Cyber Incident Victim: University of the Highlands and Islands
Date:
Mar 2021
Location:
United Kingdom
Summary
The University of the Highlands and Islands experienced a cyberattack causing widespread system and network disruptions across all campuses, resulting in canceled classes. The institution engaged external partners to isolate and mitigate the incident, maintaining that no personal data was compromised, though the attack's origin remained unidentified. Online classes continued unaffected under existing COVID-19 restrictions, while practical sessions proceeded on campuses with guidance from local staff.

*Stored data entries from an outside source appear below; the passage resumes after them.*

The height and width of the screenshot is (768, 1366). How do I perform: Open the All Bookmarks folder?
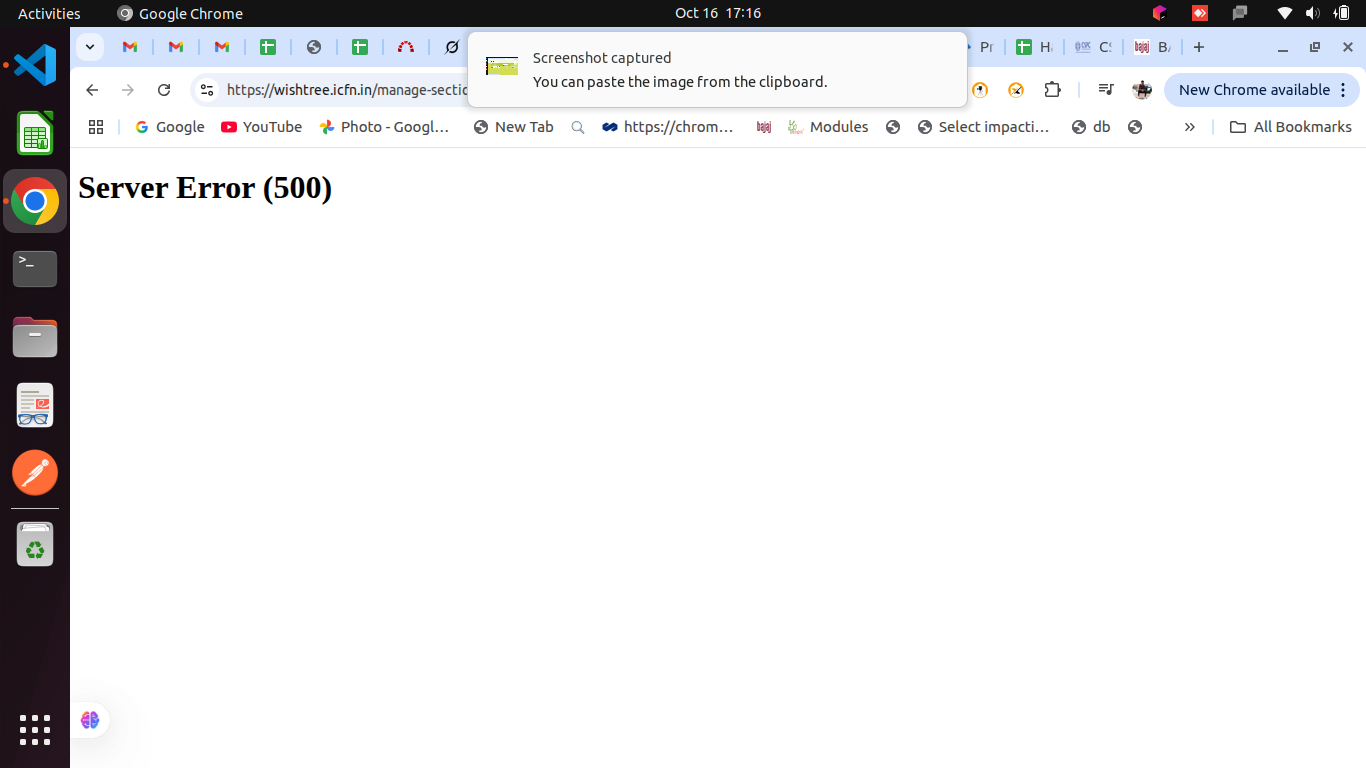[1290, 127]
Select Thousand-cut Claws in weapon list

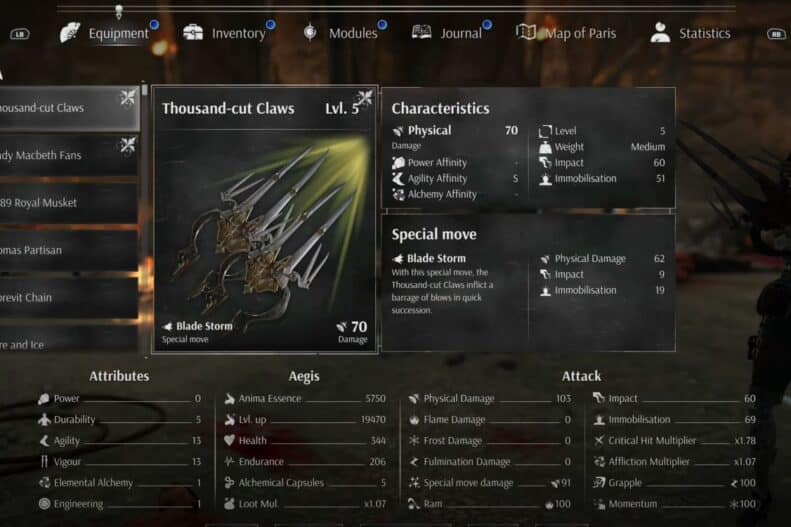coord(69,108)
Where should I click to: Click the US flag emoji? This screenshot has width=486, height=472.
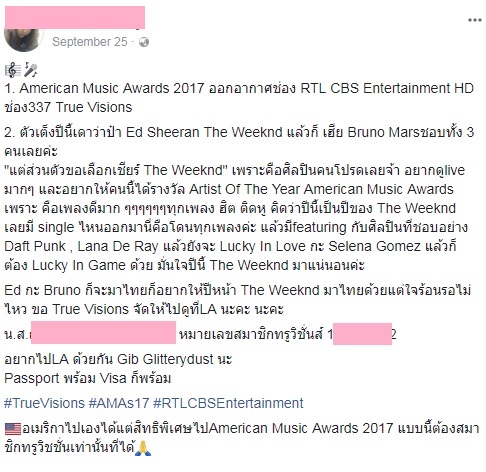13,429
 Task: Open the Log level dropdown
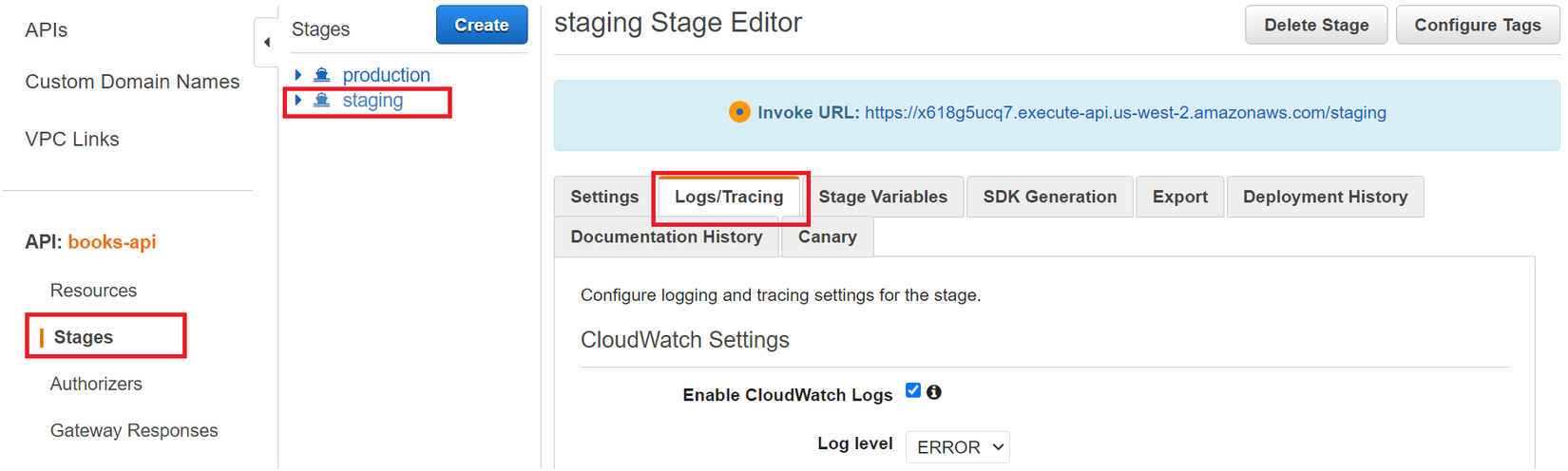point(957,447)
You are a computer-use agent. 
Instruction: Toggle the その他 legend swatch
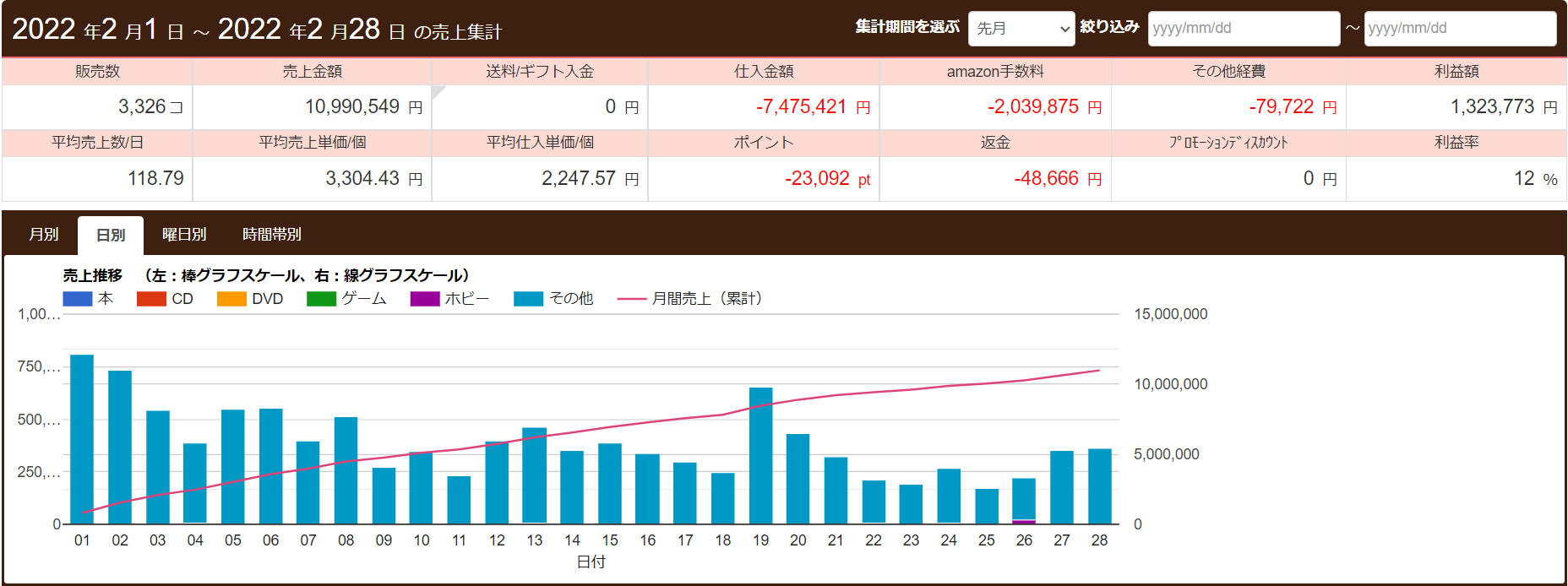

| CIA Posture | Motives | Tactics, Techniques & Procedures |
|---|---|---|
| Available to members | 0 motives | 0 techniques |
| Threat Actors | Type | Location |
|---|---|---|
| 0 actors | Available to members | Available to members |
Description
On or around March 7, 2021, the University of the Highlands and Islands in the U.K. experienced a cyberattack that disrupted its systems and networks across all campuses. The incident forced the institution to cancel classes on the day of discovery, though the exact timing of the initial intrusion remained unspecified in public statements. University officials publicly acknowledged the ongoing incident through both a Twitter announcement and a formal statement on their website. They characterized the event as an active cyber incident requiring immediate containment efforts, though they did not disclose technical details about the nature of the attack or initial intrusion vectors. Response actions involved collaboration with external cybersecurity partners to isolate affected systems and minimize operational impacts, though specific containment measures weren't elaborated. The university explicitly stated it did not believe personal data had been compromised during the incident, though no forensic evidence supporting this assessment was shared publicly at the time. No threat actor claimed responsibility, and the institution reported the attack's origin remained under investigation.
Despite the widespread network disruptions, the university maintained online instruction for most students where technically feasible, leveraging existing remote learning infrastructure originally implemented for COVID-19 restrictions. Certain practical classes requiring physical attendance continued under direct coordination between students and local campus contacts, indicating partial restoration of campus operations or segmented network availability. The cyberattack's primary operational impact centered on canceled in-person activities rather than complete institutional paralysis, suggesting targeted disruption rather than comprehensive system destruction. No information was provided regarding affected systems beyond generic references to networks and campus infrastructure, nor were recovery timelines or financial impacts disclosed. The university maintained public communication through its digital channels throughout the initial response phase while continuing investigation into the incident's root cause and full scope.